Задание 1.
Перепишите из текста о спектакле фрагмент от слов «Студенты Серебренникова выпустились» до слов «держать дверь открытой.» включительно.
Задание 2.
Продолжите текст о спектакле, начав сразу после его последнего предложения.

Приведённый текст.
◇ ◇ ◇ ◇ ◇

Недавно в театре «Практика» показали премьеру — спектакль Семена Александровского «Война еще не началась» по пьесе Михаила Дурненкова. Пьеса — россыпь историй, диалогов, связанных темами тотальной войны и ненависти, рушащихся связей между людьми. Война в головах, война в семье, война в доме. В спектакле Александровского некоторая холодноватость текста подсвечена клоунадой: яркие парики, неугомонный тапер, экспрессивные интонации персонажей, по очереди выходящих на манеж, трещотки и пищалки в руках актеров. Гибельный и злободневный привкус этому бесноватому карнавалу придают манекены, стоящие по углам: в них узнаются современные типажи, знаменующие угрозу, — например, женщина-шахид.
Спектакль «Война еще не началась» играют брусникинцы — старшее поколение, те, кто выпустился из Школы-студии МХАТ в 2015 году и составил костяк театра «Мастерская Дмитрия Брусникина». Время от времени так случается: именно студенческий курс становится носителем актуального театрального мышления, улавливая вместе со своим мастером сигналы, которые время посылает искусству. Почти пятнадцать лет назад сенсацией стал курс Сергея Женовача: совсем юные актеры с рвением дебютантов погружались в глубины классических текстов, приводя в восторг как традиционалистов, так и скептиков. Спустя почти десять лет «выстрелил» курс Кирилла Серебренникова, «Отморозки» превратились в поколенческий манифест, в котором заряженная протестом молодежь одновременно была и жертвой, и угрозой по отношению к системе.
Студенты Серебренникова выпустились в 2012 году, студенты Брусникина — в 2015-м, и те и другие застали то недолгое время надежд, когда люди выходили на площадь в ожидании перемен и радовались тому, что единомышленников так много. Тут все совпало: и время, интересное в своих вибрациях, и педагогические интенции — и тому, и другому курсу повезло — мастера научили их вниманию, неравнодушию к жизни, научили держать дверь открытой.

◇ ◇ ◇ ◇ ◇

Исходные строки.
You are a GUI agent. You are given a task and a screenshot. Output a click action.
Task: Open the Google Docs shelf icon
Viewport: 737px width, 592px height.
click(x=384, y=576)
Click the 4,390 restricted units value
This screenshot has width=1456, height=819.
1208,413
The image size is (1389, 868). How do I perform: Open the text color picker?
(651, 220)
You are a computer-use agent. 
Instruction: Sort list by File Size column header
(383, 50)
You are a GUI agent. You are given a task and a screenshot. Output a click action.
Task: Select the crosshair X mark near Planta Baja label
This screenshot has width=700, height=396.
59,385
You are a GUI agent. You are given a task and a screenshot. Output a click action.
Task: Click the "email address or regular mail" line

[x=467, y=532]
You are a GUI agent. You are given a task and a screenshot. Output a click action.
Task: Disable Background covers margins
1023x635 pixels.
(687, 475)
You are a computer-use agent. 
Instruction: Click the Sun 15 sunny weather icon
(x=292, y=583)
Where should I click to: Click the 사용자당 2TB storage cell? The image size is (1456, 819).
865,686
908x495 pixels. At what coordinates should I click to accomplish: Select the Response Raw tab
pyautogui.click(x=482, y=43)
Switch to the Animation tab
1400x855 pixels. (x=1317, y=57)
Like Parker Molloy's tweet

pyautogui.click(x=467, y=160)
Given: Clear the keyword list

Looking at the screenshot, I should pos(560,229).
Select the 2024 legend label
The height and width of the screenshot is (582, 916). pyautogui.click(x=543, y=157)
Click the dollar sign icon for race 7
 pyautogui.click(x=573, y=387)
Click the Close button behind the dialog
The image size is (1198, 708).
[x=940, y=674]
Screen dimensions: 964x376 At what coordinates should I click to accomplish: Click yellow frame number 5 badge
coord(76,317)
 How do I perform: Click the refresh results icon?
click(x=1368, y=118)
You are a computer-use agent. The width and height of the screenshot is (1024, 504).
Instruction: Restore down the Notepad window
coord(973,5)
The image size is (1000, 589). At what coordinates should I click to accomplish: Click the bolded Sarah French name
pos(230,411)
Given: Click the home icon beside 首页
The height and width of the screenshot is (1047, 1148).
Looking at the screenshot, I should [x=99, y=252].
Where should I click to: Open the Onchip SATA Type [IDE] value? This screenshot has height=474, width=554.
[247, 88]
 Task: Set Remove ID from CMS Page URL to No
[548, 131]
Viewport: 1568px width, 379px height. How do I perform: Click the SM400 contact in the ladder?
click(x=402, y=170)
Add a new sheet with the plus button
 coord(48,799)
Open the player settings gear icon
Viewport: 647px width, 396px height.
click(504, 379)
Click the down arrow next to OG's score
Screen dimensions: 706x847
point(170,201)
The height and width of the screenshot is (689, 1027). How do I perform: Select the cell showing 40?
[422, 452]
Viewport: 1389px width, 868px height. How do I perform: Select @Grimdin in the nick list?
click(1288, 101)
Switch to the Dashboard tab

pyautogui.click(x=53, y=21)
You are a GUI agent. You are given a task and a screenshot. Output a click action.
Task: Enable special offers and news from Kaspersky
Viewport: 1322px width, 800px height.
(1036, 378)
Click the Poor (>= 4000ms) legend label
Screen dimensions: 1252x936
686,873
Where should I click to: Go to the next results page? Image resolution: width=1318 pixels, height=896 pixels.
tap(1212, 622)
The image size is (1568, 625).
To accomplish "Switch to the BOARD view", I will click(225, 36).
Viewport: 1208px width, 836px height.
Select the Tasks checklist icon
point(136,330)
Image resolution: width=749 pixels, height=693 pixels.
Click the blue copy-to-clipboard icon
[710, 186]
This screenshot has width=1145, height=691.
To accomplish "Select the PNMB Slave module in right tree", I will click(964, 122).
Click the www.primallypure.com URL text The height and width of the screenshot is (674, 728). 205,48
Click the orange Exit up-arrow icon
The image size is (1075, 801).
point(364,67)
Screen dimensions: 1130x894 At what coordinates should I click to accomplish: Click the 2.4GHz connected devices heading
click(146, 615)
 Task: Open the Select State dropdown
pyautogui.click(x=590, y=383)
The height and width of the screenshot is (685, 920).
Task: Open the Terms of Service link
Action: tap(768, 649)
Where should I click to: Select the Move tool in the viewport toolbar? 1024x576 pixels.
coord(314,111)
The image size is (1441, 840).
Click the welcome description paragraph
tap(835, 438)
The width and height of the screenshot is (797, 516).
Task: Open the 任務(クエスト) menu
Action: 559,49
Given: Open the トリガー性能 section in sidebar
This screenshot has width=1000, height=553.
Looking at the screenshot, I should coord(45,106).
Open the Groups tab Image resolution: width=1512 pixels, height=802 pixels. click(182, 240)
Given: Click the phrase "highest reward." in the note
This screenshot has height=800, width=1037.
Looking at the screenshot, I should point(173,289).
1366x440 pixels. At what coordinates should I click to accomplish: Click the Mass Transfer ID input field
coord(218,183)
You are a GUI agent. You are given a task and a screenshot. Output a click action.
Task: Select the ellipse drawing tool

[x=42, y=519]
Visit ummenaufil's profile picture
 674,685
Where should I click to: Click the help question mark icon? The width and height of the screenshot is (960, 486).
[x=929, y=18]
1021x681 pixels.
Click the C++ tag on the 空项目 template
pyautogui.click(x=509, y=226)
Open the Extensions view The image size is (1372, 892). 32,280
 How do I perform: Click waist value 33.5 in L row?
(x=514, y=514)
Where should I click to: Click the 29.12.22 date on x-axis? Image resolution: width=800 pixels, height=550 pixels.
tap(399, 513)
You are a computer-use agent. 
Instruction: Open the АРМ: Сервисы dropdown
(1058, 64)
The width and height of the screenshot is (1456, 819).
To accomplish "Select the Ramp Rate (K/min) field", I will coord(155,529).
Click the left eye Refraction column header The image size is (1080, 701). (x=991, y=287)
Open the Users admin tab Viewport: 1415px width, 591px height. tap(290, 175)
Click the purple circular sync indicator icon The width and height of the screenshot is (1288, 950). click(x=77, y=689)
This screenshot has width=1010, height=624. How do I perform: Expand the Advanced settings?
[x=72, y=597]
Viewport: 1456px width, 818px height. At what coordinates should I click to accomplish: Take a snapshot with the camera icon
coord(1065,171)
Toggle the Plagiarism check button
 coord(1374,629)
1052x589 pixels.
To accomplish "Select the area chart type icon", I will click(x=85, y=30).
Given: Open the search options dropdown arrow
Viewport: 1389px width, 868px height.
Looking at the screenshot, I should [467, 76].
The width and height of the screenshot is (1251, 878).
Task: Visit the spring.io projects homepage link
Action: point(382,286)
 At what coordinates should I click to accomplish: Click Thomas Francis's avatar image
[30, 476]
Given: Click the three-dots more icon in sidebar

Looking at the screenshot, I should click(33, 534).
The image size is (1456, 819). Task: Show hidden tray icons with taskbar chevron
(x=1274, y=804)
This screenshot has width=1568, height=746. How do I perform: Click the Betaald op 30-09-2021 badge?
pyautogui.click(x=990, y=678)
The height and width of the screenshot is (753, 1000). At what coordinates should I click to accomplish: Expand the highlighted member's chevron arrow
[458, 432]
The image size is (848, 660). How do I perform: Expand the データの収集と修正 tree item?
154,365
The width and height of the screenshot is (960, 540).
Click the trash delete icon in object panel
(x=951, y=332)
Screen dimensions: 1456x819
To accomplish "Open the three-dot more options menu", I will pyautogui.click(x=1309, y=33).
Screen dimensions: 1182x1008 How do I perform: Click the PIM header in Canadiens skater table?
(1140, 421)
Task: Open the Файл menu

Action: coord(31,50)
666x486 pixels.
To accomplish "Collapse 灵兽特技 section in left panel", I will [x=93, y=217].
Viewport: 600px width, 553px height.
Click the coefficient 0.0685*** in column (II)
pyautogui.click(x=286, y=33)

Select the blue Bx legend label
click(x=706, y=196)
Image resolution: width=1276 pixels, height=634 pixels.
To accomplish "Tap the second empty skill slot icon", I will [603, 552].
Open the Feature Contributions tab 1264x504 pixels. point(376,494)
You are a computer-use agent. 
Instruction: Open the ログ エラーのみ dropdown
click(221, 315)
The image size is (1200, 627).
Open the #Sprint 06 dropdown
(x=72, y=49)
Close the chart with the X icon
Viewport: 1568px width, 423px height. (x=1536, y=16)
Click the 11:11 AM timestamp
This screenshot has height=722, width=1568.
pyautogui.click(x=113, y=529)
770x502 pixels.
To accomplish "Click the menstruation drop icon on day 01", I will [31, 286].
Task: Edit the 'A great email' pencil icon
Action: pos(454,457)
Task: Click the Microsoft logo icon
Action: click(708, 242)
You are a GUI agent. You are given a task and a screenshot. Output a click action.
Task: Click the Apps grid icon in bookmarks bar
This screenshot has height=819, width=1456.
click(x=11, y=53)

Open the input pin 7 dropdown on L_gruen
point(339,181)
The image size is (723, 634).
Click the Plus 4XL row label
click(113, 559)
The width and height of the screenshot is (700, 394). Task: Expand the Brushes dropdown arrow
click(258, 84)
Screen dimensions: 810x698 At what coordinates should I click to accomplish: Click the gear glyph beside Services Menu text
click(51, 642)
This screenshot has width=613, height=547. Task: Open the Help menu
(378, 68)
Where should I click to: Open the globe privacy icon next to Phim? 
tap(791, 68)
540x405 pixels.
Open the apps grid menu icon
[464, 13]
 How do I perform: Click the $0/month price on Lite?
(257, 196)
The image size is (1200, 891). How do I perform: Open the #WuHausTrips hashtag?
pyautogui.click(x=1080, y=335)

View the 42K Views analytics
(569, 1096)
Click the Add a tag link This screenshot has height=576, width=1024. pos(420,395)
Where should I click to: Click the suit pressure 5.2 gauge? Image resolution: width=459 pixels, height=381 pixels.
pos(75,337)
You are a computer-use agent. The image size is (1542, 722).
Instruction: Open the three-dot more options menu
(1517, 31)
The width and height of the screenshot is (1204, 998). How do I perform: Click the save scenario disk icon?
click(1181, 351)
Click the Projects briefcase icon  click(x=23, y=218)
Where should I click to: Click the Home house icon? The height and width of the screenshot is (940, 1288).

◇ ◇ ◇ ◇ ◇

Ожидаемый результат 1.
Студенты Серебренникова выпустились в 2012 году, студенты Брусникина — в 2015-м, и те и другие застали то недолгое время надежд, когда люди выходили на площадь в ожидании перемен и радовались тому, что единомышленников так много. Тут все совпало: и время, интересное в своих вибрациях, и педагогические интенции — и тому, и другому курсу повезло — мастера научили их вниманию, неравнодушию к жизни, научили держать дверь открытой.

Ожидаемый результат 2.
Спектакль «Война еще не началась» открывается прелюдией: актеры выходят к зрителям с телефонами и читают заголовки сегодняшних новостей, возможно, топ Яндекса. Брусникинцы, озвучивающие актуальную повестку дня, — это логическое звено в той цепи, в которую выстраиваются их спектакли (а также и первые работы младших брусникинцев, выпускающихся в следующем году). Первым спектаклем, сделавшим курс сенсацией еще в 2012 году, был вербатим «Это тоже я» (автор Андрей Стадников, режиссеры Дмитрий Брусникин и Юрий Квятковский), в котором за россыпью наблюдений, документальных монологов и персонажей чувствовалось пробуждение, какая-то радость от познавания жизни, от российской перспективной разноликости. И дело вовсе не в политике: в спектакле впечатляла открытость, чуткость к жизни, к живущему рядом человеку. Студенты не просто наблюдали, а потом изображали персонажа, нет — казалось, что они, совсем юные, ныряют в саму глубину этой жизни, не деля ее на свою или не свою, на правильную или неправильную, не выстраивая перегородок и не вынося оценок. И в этом вроде бы пафосе первооткрывателей было место и иронии — но не по отношению к смешным чудикам, а, скорее, по отношению к себе, к своему опьянению от встречи с таким большим миром. Документальный театр, без которого теперь немыслима Мастерская Брусникина, — учил актеров не просто слушать, он перестраивал представления о театре как таковом, где уже не действуют былые иерархии. Отсюда же — чувство ответственности перед тем живым документом, который ты выносишь на сцену.
Брусникинцы — счастливчики: оказавшись в стенах академической школы, они вдруг стали объектом бережного, но радикального эксперимента. С первых же лет обучения они попали в руки не только к своему мастеру, но и к тем молодым режиссерам разных систем, которых Брусникин приводил на курс. Студенты впитывали все — и документалистику, и новую поэзию, осваивали сторителлинг, учились разбираться в современной музыке и современном искусстве. Спектакль «Переворот», например, вырос из перформанса по пьесам Пригова, который режиссер Юрий Муравицкий сделал с брусникинцами на выставке в ЦДХ. Так счастливо получалось, что каждый эстетический эксперимент укоренялся в настоящем, в текущем моменте, фиксировал, как сегодняшние молодые чувствуют свое время, пропуская его через тот или иной художественный опыт. Работая с авангардом Пригова, с миром поэта застойной поры, брусникинцы находили очевидные рифмы с сегодняшними умонастроениями, обнаруживали в ироничных пьесах рабские, гопнические законы, по которым до сих пор живет постсоветское общество. Другой страницей становления Мастерской стали спектакли Максима Диденко — «Конармия», «Десять дней, которые потрясли мир», — и здесь, уже совсем в другой, манифестной масштабной эстетике, в условиях массовых сцен и пластических композиций актеры снова шли к настоящему через прошлое, через нелинейную логику времени.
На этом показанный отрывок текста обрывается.